Operands
Pretty much all operations take values from the belt as parameters. Those are the operands. There are also other kinds of arguments like immediate values, or special Registers, but the belt operands are the data values you care about and operate with in your programs. The belt can hold any kind of supported bit pattern and the connected Metadata like byte width and scalarity. But not all value types make sense for all operations. There are a lot of operations that fail when they encounter inappropriate data. And the type of the result values very often is completely dependent on the type of the input operands.
For this reason there is a matrix connected to each operation that defines which kinds of operands are accepted and which kinds of result they produce. The Compiler and [Specializer]] are aware of those restrictions and can act accordingly. And the hardware generates the appropriate NaR when it encounters inappropriate operands for some reason.
The Operand Matrix
Operand Value Types
The semantic interpretation of the bit patterns in a belt value is completely up to the operation itself. This is not relevant to the belt value type maintained in the Metadata. The only thing that matters is the byte width and the scalarity. Belt values can be 1, 2, 4 or 8 bytes wide on all Cores and also 16 on the higher end hardware. They can be a scalar value or a vector value. The vector size is fixed for a specific core, if a value is a vector it has always the same amount of elements of the given byte width. The vector width is 4 on all available cores so far. This means there are 10 possible operand types, the 5 scalar byte widths and the 5 vectored variants. Eight of those are available on all cores.
The Matrix
The common case for all operations is 2 operands one result. This means the matrix of possible operands and results for each operation is a 10×10 matrix for the operand types with the result types at the appropriate coordinates.

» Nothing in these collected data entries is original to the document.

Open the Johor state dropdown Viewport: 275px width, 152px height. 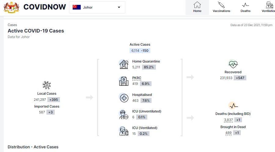point(97,7)
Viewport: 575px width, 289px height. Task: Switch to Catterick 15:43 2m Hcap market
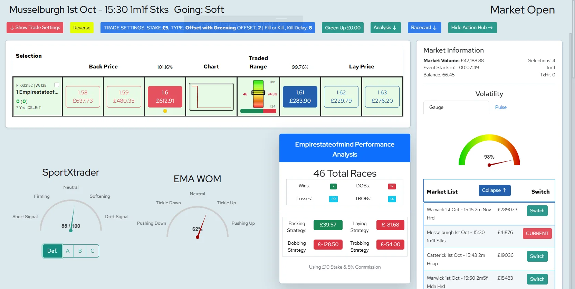pos(537,256)
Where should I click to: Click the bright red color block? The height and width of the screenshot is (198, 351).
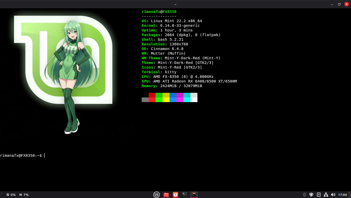tap(152, 100)
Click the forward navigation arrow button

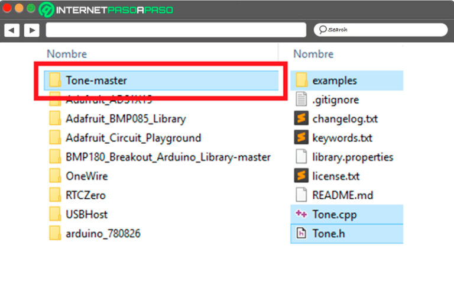pyautogui.click(x=31, y=30)
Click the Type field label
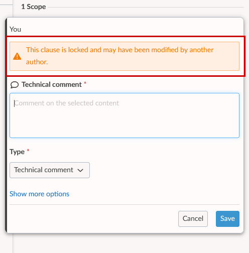Viewport: 249px width, 253px height. click(17, 152)
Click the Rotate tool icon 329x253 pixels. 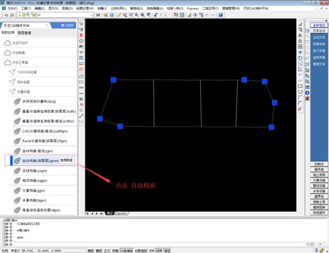(300, 58)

This is even expanded to operations with only one operand, where the one operand is used for both dimensions, and the result are at the diagonal, and for ganged operations with more operands, which either don't care about the values or the first two operands are enough.
The Abbreviated Matrix
This full 10×10 matrix is of course a little bit unwieldy to display for documentation, for this reason it is usually referred to by symbolic name, which usually is the name of the operation this matrix was initially created for. Often this name doesn't really explain anything though, so for purely documentary reasons there is an abbreviated format to show which kinds of operands are allowed/accepted and which kinds of results they produce.
For the simpler cases this should be pretty self explanatory, for the rare more complicated cases the exact semantics are explained in the respective operation page.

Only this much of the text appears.